Militant groups welcome to set up community pantries- DILG

Published April 21, 2021, 11:44 AM

by Chito Chavez

Amid allegations of red-tagging on organizers of community pantries, an official of the Department of Interior and Local Government (DILG) said even leftist groups could set up their own since the main purpose is to help the poor amid the crisis brought by the coronavirus disease (COVID-19) pandemic.


But DILG Undersecretary and spokesperson Jonathan Malaya urged left-leaning organizations to just stick to the main purpose of helping instead of politicizing the act of kindness which is the real intention of the community pantries.

“Whatever they say during those community pantries are part of protected speech. We are a democratic society and people can say whatever they want,’’ Malaya said.

“However, we in the DILG (Department of the Interior and Local Government) would rather that people do not include politics in the community pantry. If the intention of Bayan Muna or all of these left-leaning groups is to help, just help,” he added.

Malaya stressed that adding political color to community pantries may reduce it to a propaganda action.

The DILG official noted that the department appeals to the public and organizers of the community pantry “to keep this initiative politically zero so that we do not further complicate (current health situation).’’

“We are already in a disaster and then we are ascribing politics to what should be selfless acts of kindness,’’ Malaya said.
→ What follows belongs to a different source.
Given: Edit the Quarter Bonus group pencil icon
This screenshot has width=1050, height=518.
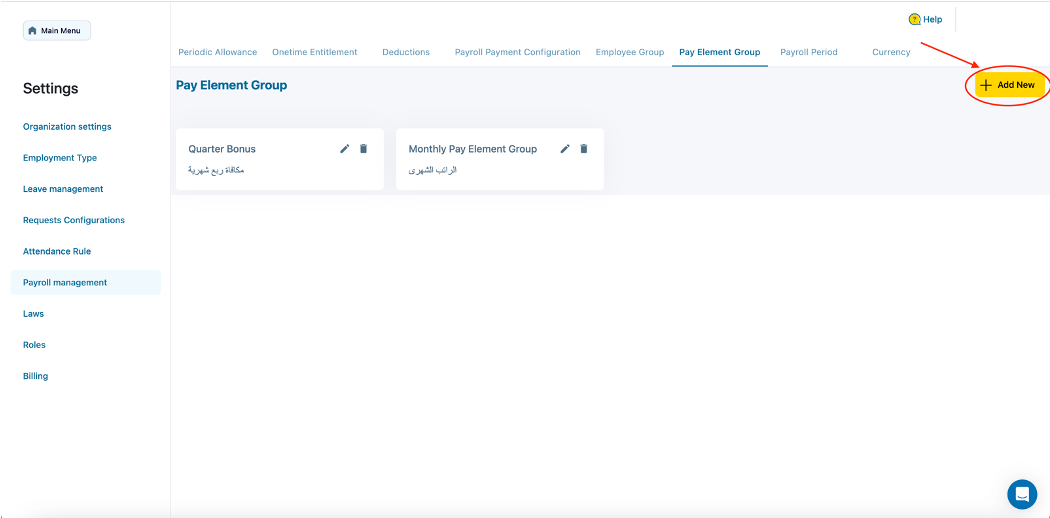Looking at the screenshot, I should click(x=345, y=149).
Initiated by businesswoman Ana Patricia Non in Maginhawa St. in Quezon City, community pantries spread like wildfire in the country that exhibited the traditional “Bayanihan (cooperative act)’’ spirit and kindness of the Filipinos in the midst of the coronavirus disease-2019 (COVID-19).
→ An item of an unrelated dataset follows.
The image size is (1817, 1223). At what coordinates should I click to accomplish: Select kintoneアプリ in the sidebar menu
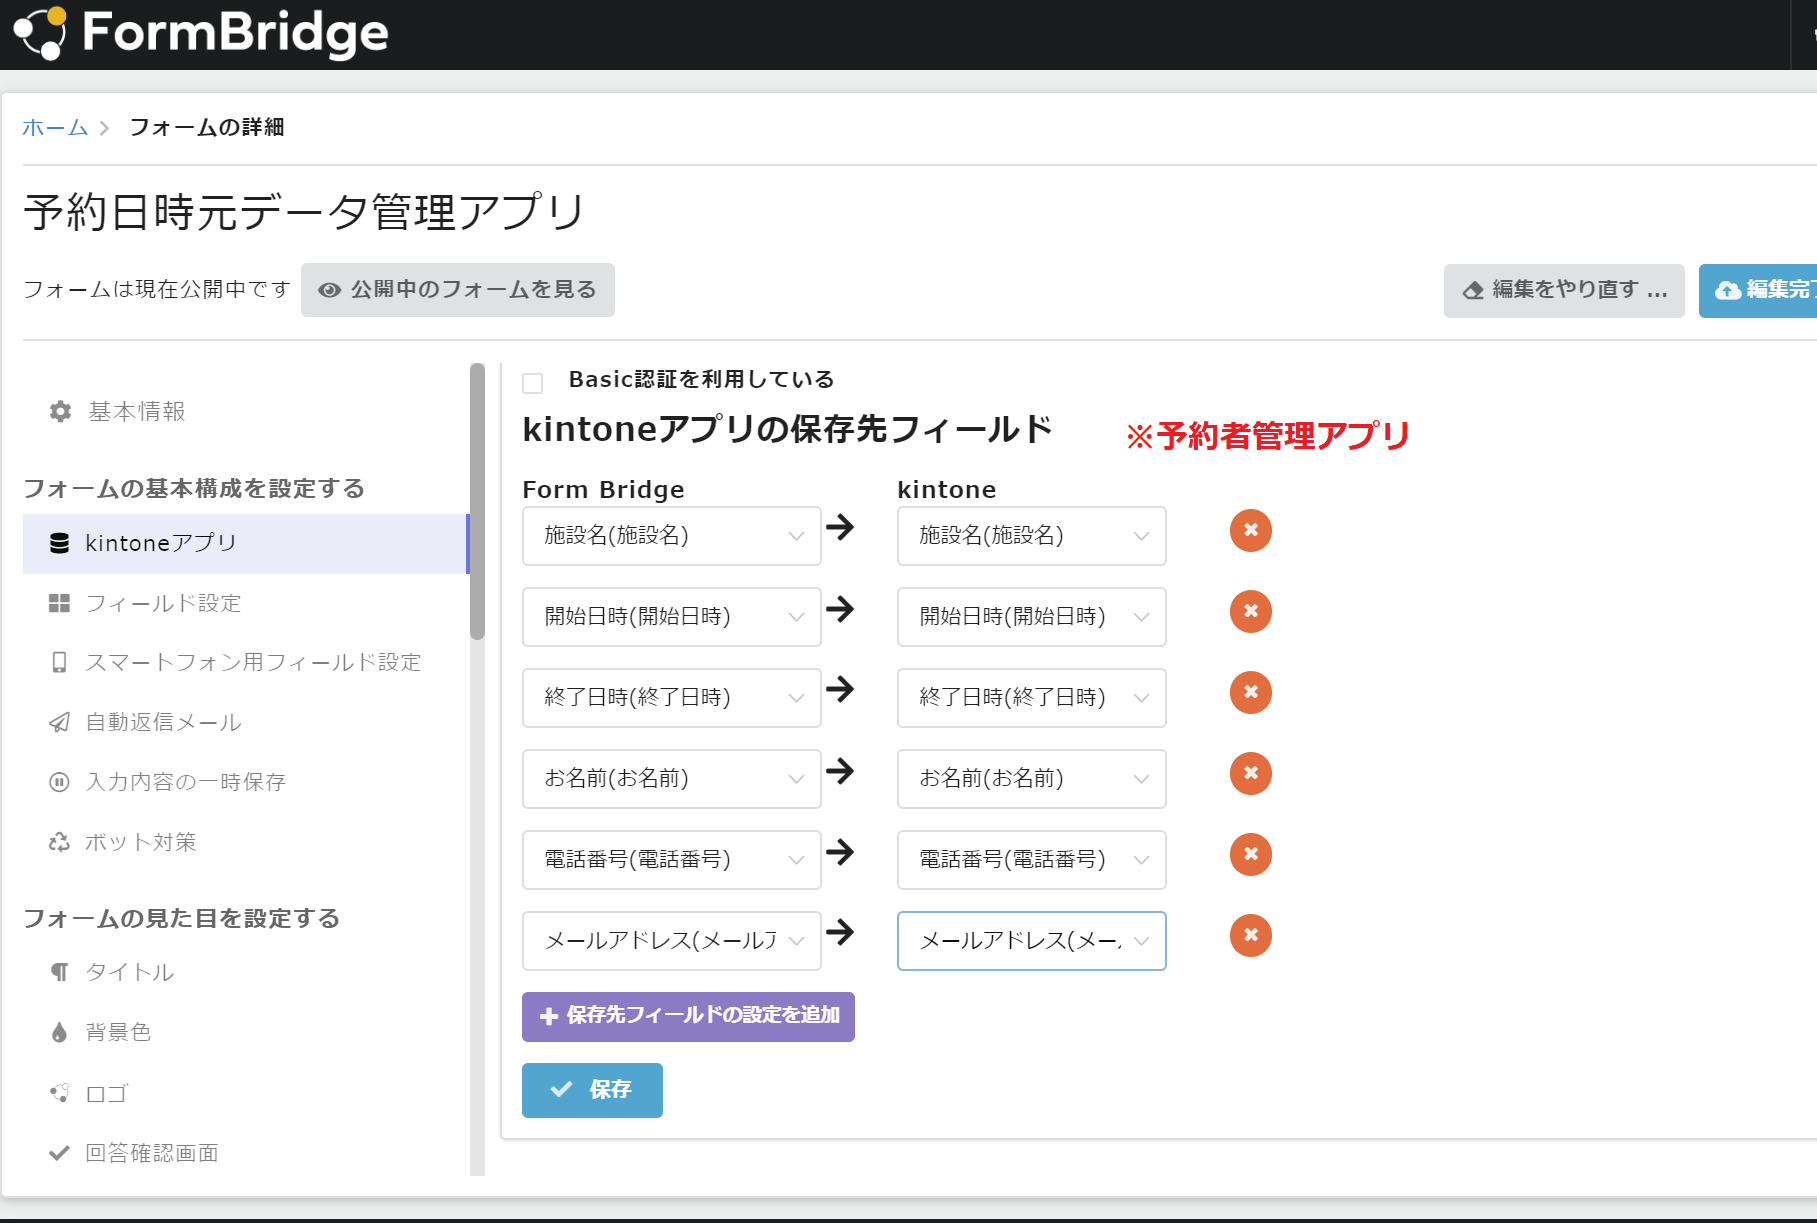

Malaya also clarified that the DILG did not order profiling and surveillance activities to organizers of community pantry.

“In fact, we support the existence of these pantries. We offered the help of the Philippine National Police and barangays if needed so these community pantries may operate freely,” Malaya added.

On April 20, the Maginhawa Community Pantry temporarily stopped its operation due to alleged police profiling but was re-opened the following day after authorities assured that law enforcers will not bother them.